**Task to complete**. Every entry below must be copied exactly, with nothing left out.

**Information shown**.
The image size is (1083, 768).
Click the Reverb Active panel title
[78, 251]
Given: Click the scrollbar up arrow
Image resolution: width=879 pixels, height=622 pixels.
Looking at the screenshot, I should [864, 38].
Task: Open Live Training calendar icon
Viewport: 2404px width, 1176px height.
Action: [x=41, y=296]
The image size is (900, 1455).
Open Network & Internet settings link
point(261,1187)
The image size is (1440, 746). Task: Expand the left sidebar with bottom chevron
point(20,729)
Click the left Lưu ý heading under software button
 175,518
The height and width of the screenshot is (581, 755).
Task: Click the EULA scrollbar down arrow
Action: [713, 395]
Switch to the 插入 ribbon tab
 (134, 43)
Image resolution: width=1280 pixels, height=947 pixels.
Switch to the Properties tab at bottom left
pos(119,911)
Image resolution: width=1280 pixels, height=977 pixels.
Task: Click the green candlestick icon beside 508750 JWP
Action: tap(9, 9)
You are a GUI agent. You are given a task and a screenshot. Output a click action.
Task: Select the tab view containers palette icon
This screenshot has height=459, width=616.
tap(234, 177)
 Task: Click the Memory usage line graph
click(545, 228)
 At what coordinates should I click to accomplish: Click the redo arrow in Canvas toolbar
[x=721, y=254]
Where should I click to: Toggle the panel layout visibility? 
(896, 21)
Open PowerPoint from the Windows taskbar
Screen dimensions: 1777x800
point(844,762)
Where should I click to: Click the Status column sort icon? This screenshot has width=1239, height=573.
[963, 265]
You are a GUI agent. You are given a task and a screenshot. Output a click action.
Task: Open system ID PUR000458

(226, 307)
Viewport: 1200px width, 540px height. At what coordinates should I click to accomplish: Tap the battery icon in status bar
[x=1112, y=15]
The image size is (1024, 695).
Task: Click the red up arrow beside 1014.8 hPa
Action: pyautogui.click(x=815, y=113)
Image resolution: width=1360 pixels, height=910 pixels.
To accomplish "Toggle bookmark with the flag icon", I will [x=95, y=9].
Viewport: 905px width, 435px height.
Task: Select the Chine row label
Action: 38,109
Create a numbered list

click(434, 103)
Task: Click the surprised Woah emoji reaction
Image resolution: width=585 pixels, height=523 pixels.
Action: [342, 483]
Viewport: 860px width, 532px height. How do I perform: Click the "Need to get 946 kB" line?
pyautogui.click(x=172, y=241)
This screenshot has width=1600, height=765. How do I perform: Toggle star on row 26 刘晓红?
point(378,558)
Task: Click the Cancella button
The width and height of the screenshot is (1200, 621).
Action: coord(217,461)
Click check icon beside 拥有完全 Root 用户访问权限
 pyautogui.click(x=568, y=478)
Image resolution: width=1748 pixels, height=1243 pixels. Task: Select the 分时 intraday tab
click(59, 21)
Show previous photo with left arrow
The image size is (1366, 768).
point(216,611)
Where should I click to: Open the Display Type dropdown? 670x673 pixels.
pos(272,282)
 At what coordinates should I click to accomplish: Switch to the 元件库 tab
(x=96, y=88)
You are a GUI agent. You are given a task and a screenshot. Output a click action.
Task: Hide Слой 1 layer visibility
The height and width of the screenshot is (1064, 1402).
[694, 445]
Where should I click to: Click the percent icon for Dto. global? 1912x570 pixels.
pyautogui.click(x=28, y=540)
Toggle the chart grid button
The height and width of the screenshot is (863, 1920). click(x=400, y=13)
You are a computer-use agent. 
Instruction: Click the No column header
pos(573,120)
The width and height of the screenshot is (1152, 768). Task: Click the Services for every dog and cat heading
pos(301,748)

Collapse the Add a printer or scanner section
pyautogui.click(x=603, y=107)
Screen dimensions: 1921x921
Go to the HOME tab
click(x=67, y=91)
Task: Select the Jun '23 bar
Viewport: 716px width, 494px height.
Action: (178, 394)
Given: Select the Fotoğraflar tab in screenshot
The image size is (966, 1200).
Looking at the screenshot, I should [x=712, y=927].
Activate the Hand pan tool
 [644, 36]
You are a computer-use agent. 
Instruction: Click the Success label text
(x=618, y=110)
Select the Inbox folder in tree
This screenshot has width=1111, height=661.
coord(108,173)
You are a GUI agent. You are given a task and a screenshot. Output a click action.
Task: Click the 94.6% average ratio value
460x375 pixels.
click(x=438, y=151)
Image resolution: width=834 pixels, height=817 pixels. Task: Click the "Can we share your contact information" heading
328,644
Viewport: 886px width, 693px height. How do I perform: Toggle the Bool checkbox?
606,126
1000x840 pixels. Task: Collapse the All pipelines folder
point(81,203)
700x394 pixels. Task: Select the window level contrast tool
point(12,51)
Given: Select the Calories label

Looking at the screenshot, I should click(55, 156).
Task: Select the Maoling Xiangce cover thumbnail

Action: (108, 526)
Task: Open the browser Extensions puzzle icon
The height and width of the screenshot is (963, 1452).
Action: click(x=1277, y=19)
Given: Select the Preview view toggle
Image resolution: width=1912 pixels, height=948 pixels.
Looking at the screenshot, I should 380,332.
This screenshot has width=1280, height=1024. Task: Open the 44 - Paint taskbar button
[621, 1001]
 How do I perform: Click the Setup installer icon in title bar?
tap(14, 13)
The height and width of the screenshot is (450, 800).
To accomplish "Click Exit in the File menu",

**Solution to this problem**.
The image size is (1083, 768).
Click the Reverb Active panel title
[78, 251]
Given: Click the scrollbar up arrow
Image resolution: width=879 pixels, height=622 pixels.
Looking at the screenshot, I should [864, 38].
Task: Open Live Training calendar icon
Viewport: 2404px width, 1176px height.
Action: [x=41, y=296]
The image size is (900, 1455).
Open Network & Internet settings link
point(261,1187)
The image size is (1440, 746). Task: Expand the left sidebar with bottom chevron
point(20,729)
Click the left Lưu ý heading under software button
 175,518
The height and width of the screenshot is (581, 755).
Task: Click the EULA scrollbar down arrow
Action: [713, 395]
Switch to the 插入 ribbon tab
 (134, 43)
Image resolution: width=1280 pixels, height=947 pixels.
Switch to the Properties tab at bottom left
pos(119,911)
Image resolution: width=1280 pixels, height=977 pixels.
Task: Click the green candlestick icon beside 508750 JWP
Action: tap(9, 9)
You are a GUI agent. You are given a task and a screenshot. Output a click action.
Task: Select the tab view containers palette icon
This screenshot has height=459, width=616.
tap(234, 177)
 Task: Click the Memory usage line graph
click(545, 228)
 At what coordinates should I click to accomplish: Click the redo arrow in Canvas toolbar
[x=721, y=254]
Where should I click to: Toggle the panel layout visibility? 
(896, 21)
Open PowerPoint from the Windows taskbar
Screen dimensions: 1777x800
point(844,762)
Where should I click to: Click the Status column sort icon? This screenshot has width=1239, height=573.
[963, 265]
You are a GUI agent. You are given a task and a screenshot. Output a click action.
Task: Open system ID PUR000458

(226, 307)
Viewport: 1200px width, 540px height. At what coordinates should I click to accomplish: Tap the battery icon in status bar
[x=1112, y=15]
The image size is (1024, 695).
Task: Click the red up arrow beside 1014.8 hPa
Action: pyautogui.click(x=815, y=113)
Image resolution: width=1360 pixels, height=910 pixels.
To accomplish "Toggle bookmark with the flag icon", I will [x=95, y=9].
Viewport: 905px width, 435px height.
Task: Select the Chine row label
Action: 38,109
Create a numbered list

click(434, 103)
Task: Click the surprised Woah emoji reaction
Image resolution: width=585 pixels, height=523 pixels.
Action: [342, 483]
Viewport: 860px width, 532px height. How do I perform: Click the "Need to get 946 kB" line?
pyautogui.click(x=172, y=241)
This screenshot has width=1600, height=765. How do I perform: Toggle star on row 26 刘晓红?
point(378,558)
Task: Click the Cancella button
The width and height of the screenshot is (1200, 621).
Action: coord(217,461)
Click check icon beside 拥有完全 Root 用户访问权限
 pyautogui.click(x=568, y=478)
Image resolution: width=1748 pixels, height=1243 pixels. Task: Select the 分时 intraday tab
click(59, 21)
Show previous photo with left arrow
The image size is (1366, 768).
point(216,611)
Where should I click to: Open the Display Type dropdown? 670x673 pixels.
pos(272,282)
 At what coordinates should I click to accomplish: Switch to the 元件库 tab
(x=96, y=88)
You are a GUI agent. You are given a task and a screenshot. Output a click action.
Task: Hide Слой 1 layer visibility
The height and width of the screenshot is (1064, 1402).
[694, 445]
Where should I click to: Click the percent icon for Dto. global? 1912x570 pixels.
pyautogui.click(x=28, y=540)
Toggle the chart grid button
The height and width of the screenshot is (863, 1920). click(x=400, y=13)
You are a computer-use agent. 
Instruction: Click the No column header
pos(573,120)
The width and height of the screenshot is (1152, 768). Task: Click the Services for every dog and cat heading
pos(301,748)

Collapse the Add a printer or scanner section
pyautogui.click(x=603, y=107)
Screen dimensions: 1921x921
Go to the HOME tab
click(x=67, y=91)
Task: Select the Jun '23 bar
Viewport: 716px width, 494px height.
Action: (178, 394)
Given: Select the Fotoğraflar tab in screenshot
The image size is (966, 1200).
Looking at the screenshot, I should [x=712, y=927].
Activate the Hand pan tool
 [644, 36]
You are a computer-use agent. 
Instruction: Click the Success label text
(x=618, y=110)
Select the Inbox folder in tree
This screenshot has width=1111, height=661.
coord(108,173)
You are a GUI agent. You are given a task and a screenshot. Output a click action.
Task: Click the 94.6% average ratio value
460x375 pixels.
click(x=438, y=151)
Image resolution: width=834 pixels, height=817 pixels. Task: Click the "Can we share your contact information" heading
328,644
Viewport: 886px width, 693px height. How do I perform: Toggle the Bool checkbox?
606,126
1000x840 pixels. Task: Collapse the All pipelines folder
point(81,203)
700x394 pixels. Task: Select the window level contrast tool
point(12,51)
Given: Select the Calories label

Looking at the screenshot, I should click(55, 156).
Task: Select the Maoling Xiangce cover thumbnail

Action: (108, 526)
Task: Open the browser Extensions puzzle icon
The height and width of the screenshot is (963, 1452).
Action: click(x=1277, y=19)
Given: Select the Preview view toggle
Image resolution: width=1912 pixels, height=948 pixels.
Looking at the screenshot, I should 380,332.
This screenshot has width=1280, height=1024. Task: Open the 44 - Paint taskbar button
[621, 1001]
 How do I perform: Click the Setup installer icon in title bar?
tap(14, 13)
The height and width of the screenshot is (450, 800).
To accomplish "Click Exit in the File menu",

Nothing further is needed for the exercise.